She had the prettiest little hands in the world, and little feet to match them. Sweetness and goodness reigned throughout her person; … her occupation was only to live her daily life; her accomplishments were the knowledge of a few songs; her intellectual gifts were summed up in her simple innocence.—Toilers of the Sea.

The coquette is blind: she does not see her wrinkles.—By Order of the King.

A mother's arms are made of tenderness, and children sleep soundly in them.—Les Misérables.

There are moments when a woman accepts, like a sombre and resigned duty, the worship of love.—Les Misérables.

She was pale with that paleness which is like the transparency of a divine life in an earthly face…. A soul standing in the dawn.—By Order of the King.

He looked at her, and saw nothing but her. This is love; one may be carried away for a moment by the importunity of some other idea, but the beloved one enters, and all that does not appertain to her presence immediately fades away, without her dreaming that perhaps she is effacing in us a world.—By Order of the King.

She walked on with a light and free step, so little suggestive of the burden of life that it might easily be seen that she was young. Her movements possessed that subtle grace which indicates the most delicate of all transitions—the soft intermingling, as it-were, of two twilights,—the passage from the condition of a child to that of womanhood.—Toilers of the Sea.

She had never been pretty, but her whole life, which had been but a succession of pious works, had eventually cast over her a species of whiteness and brightness, and in growing older she had acquired what may be called the beauty of goodness. What had been thinness in her youth had became in her maturity transparency, and through this transparency the angel could be seen.—Les Misérables.

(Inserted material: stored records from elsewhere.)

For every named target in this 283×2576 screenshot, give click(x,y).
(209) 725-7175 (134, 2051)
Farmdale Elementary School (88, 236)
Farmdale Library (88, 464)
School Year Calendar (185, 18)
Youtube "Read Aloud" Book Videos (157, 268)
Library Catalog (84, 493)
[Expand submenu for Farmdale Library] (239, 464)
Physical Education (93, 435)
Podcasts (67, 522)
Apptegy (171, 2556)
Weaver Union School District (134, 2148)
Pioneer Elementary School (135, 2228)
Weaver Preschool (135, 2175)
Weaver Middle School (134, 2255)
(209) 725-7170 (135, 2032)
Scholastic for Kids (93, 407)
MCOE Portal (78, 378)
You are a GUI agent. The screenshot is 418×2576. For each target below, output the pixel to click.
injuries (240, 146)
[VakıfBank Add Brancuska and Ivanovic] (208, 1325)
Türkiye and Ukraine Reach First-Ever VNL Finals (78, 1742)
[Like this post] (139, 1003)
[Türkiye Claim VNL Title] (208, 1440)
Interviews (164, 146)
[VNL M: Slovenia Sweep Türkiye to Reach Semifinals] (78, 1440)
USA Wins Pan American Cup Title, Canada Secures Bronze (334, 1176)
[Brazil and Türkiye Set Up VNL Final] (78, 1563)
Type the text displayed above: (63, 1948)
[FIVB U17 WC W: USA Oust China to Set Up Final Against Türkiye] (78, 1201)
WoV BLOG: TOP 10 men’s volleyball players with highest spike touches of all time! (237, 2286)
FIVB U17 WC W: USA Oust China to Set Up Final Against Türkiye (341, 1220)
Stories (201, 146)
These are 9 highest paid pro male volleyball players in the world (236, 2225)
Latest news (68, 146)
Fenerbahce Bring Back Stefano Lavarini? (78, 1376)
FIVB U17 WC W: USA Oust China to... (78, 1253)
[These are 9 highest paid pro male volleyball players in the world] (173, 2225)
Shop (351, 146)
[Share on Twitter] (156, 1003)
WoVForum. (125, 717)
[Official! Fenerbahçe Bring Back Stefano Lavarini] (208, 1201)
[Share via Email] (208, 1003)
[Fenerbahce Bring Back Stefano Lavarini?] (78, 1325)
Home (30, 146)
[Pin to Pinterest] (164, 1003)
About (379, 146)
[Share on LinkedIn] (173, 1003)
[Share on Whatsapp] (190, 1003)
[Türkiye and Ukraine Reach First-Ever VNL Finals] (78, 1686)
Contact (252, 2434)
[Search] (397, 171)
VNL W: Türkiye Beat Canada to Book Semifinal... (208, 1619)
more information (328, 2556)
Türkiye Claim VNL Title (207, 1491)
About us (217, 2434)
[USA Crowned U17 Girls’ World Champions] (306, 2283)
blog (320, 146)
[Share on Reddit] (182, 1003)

A ray of happiness was visible upon her face. Never had she appeared more beautiful. Her features were remarkable for prettiness rather than what is called beauty. Their fault, if fault it be, lay in a certain excess of grace…. The ideal virgin is the transfiguration of a face like this. Dèruchette, touched by her sorrow and love, seemed to have caught that higher and more holy expression. It was the difference between the field daisy and the lily.—Toilers of the Sea.

The glance of a woman resembles certain wheels which are apparently gentle but are formidable…. You come, you go, you dream, you speak, you laugh, and all in a minute you feel yourself caught, and it is all over with you. The wheel holds you, the glance has caught you.—Les Misérables.